Not sure entirely about the nature of the question - straight line displacement as a function of distance doesn't look like a wave but assuming the statement that we're looking at a stationary wave applies, we can draw certain conclusions. A stationary wave with a node at x = 0 and wavelength 1.2m will have nodes at x = 0.6 m, 1.2 m, 1.8 m etc. Points either side of a node will oscillate out of phase with each other, so the phase difference between them will be pi radians or 180 degree. This is true for any points either side of a node. Points at x = 0.4m and x = 0.8m are equal distances from the 0.6 m node so they will oscillate out of phase with each other with equal amplitude to each other.
0
4 years ago
#10
(Original post by astro67)
Not sure entirely about the nature of the question - straight line displacement as a function of distance doesn't look like a wave but assuming the statement that we're looking at a stationary wave applies, we can draw certain conclusions. A stationary wave with a node at x = 0 and wavelength 1.2m will have nodes at x = 0.6 m, 1.2 m, 1.8 m etc. Points either side of a node will oscillate out of phase with each other, so the phase difference between them will be pi radians or 180 degree. This is true for any points either side of a node. Points at x = 0.4m and x = 0.8m are equal distances from the 0.6 m node so they will oscillate out of phase with each other with equal amplitude to each other.

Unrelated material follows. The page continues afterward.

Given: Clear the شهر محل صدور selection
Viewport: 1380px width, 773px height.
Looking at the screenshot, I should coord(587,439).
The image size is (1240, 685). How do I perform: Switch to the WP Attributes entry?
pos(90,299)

i thought points either side of a node oscillate in phase. how is it not in phase?
and what if the points are not of equal distance from the node, what will be the phase difference? like between .5m and .8m?
0
4 years ago
#11
(Original post by Amirtha)
i thought points either side of a node oscillate in phase. how is it not in phase?
and what if the points are not of equal distance from the node, what will be the phase difference? like between .5m and .8m?

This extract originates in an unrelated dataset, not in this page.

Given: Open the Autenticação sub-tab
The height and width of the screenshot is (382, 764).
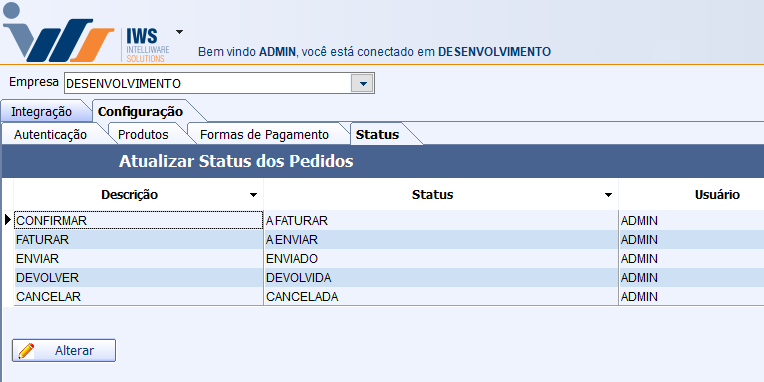Looking at the screenshot, I should [50, 134].
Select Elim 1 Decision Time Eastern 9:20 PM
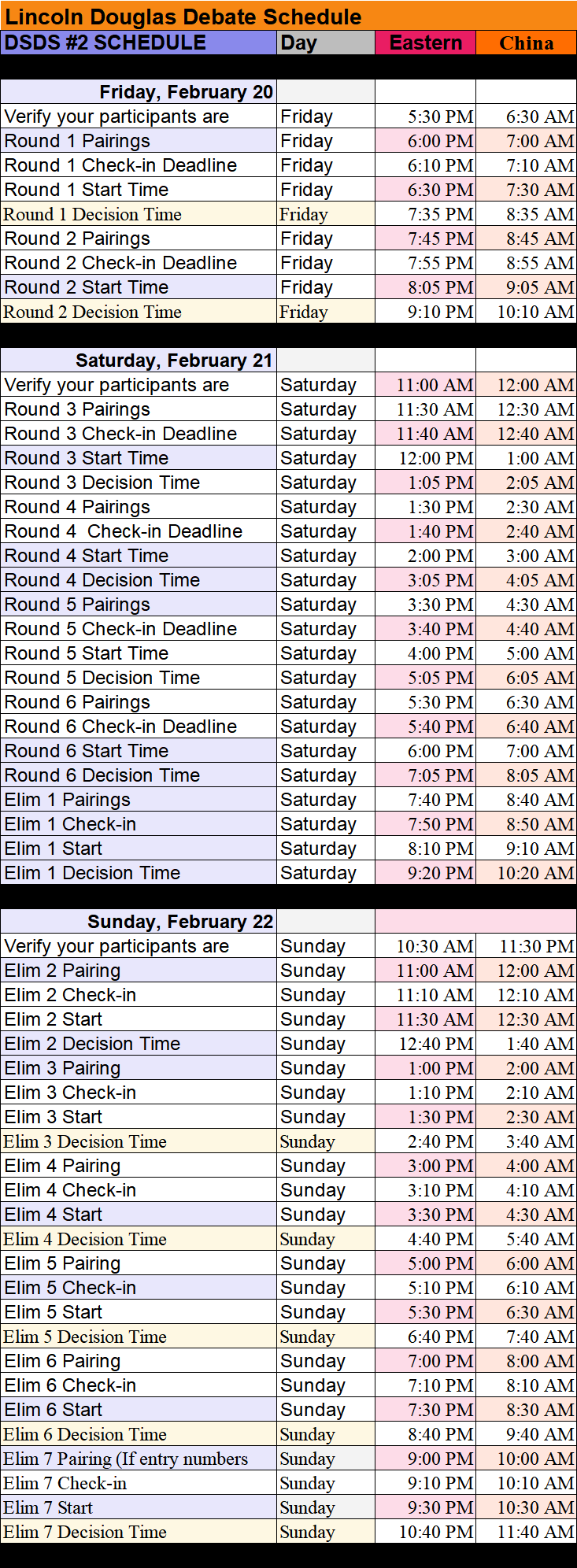577x1568 pixels. pyautogui.click(x=440, y=873)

This would be much easier to describe with a pictures but here goes... Points either side of a node travel in opposite directions - while one goes up, the other goes down. As a result, the string has a smooth shape therough the node itself at all times. If the string moved up and down simultaneously on both sides of a node then the string or whatever it is would have a kink at the node most of the time which would violate continuity requirements.

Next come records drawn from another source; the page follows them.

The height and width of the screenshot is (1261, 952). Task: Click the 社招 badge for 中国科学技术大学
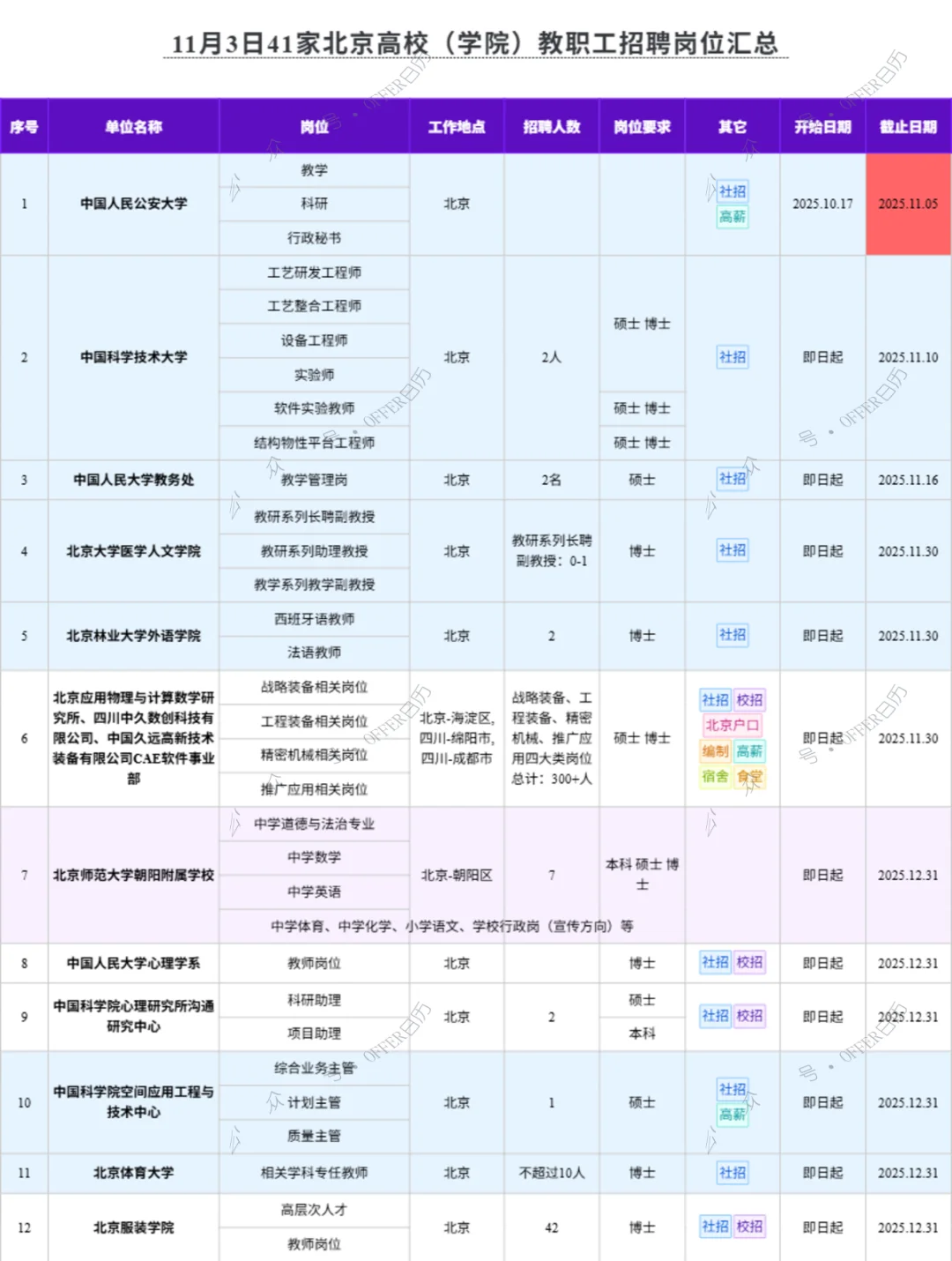[731, 357]
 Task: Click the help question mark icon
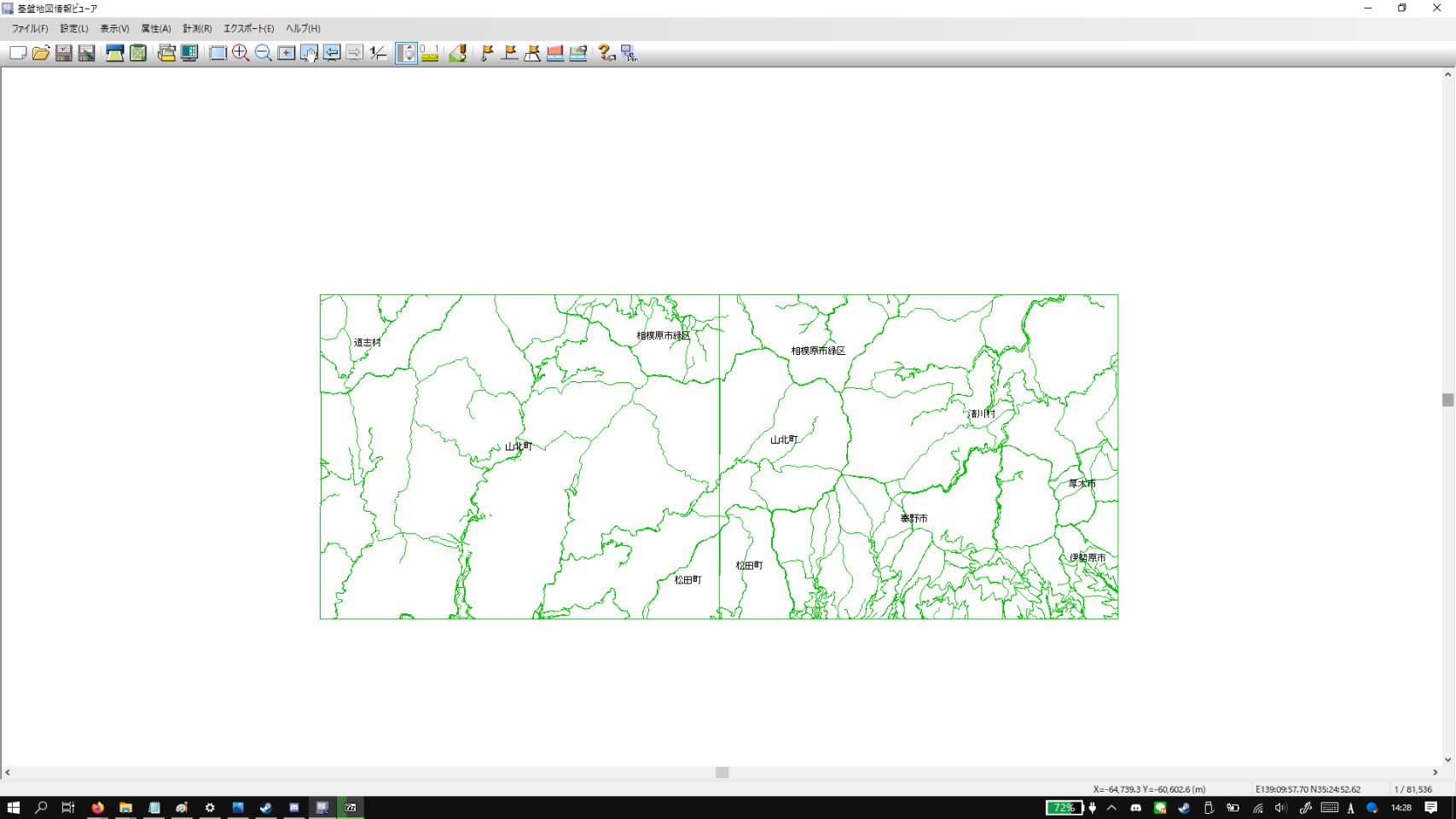pos(606,53)
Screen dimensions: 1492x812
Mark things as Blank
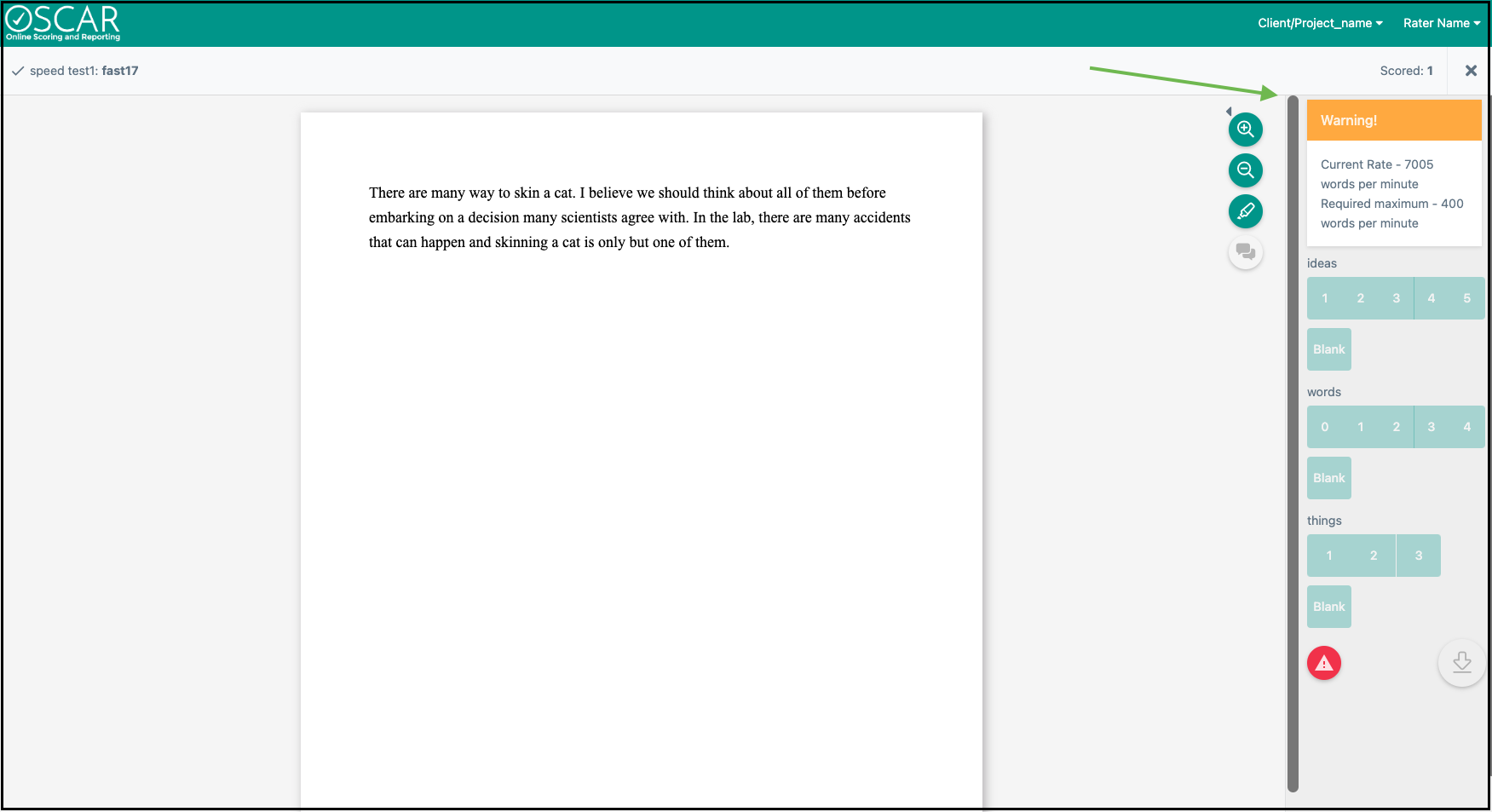pyautogui.click(x=1328, y=607)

The motion of a point at distance x along a stationary wave can be described by A*sin(2*pi*x/lambda)*sin(omega*t). For a given value of x (i.e. a fixed point on the string), the motion is sinusoidal with time, with amplitude given by A*sin(2*pi*x/lambda). All the points between consecutive nodes are moving in phase with each other. For 0<x<(lambda/2), the amplitude is positive. For x = (any integer)*(lambda/2), then the amplitude is zero and we have a node. For (lambda/2)<x<lambda, the amplitude is negative and the string travels in the opposite direction, corresponding to a phase shift of pi relative to points on the string either side of the nodes.
0
2 years ago
#12
0.4 divided by the wavelength (1.2) so you get the phase difference. To get that answer in radian multiply it by 2 pi.
0
2 years ago
#13
The formula for phase difference = K • delta x Since k = 2 pie / lemda Substituting the value of lemda = 1.2 We get k = 2 pie / 1.2 ,And delta x = 0.4 Hence solving , k • delta x , We get the answer 2 pie / 3
0
1 year ago
#14
(Original post by dannyphantom)
Use the formula,
=2 pi d / wavelength
Put the values,
=2(pi)(0.4)/1.2
=2pi/3
bro your a life saver thannksss alot Peace!!!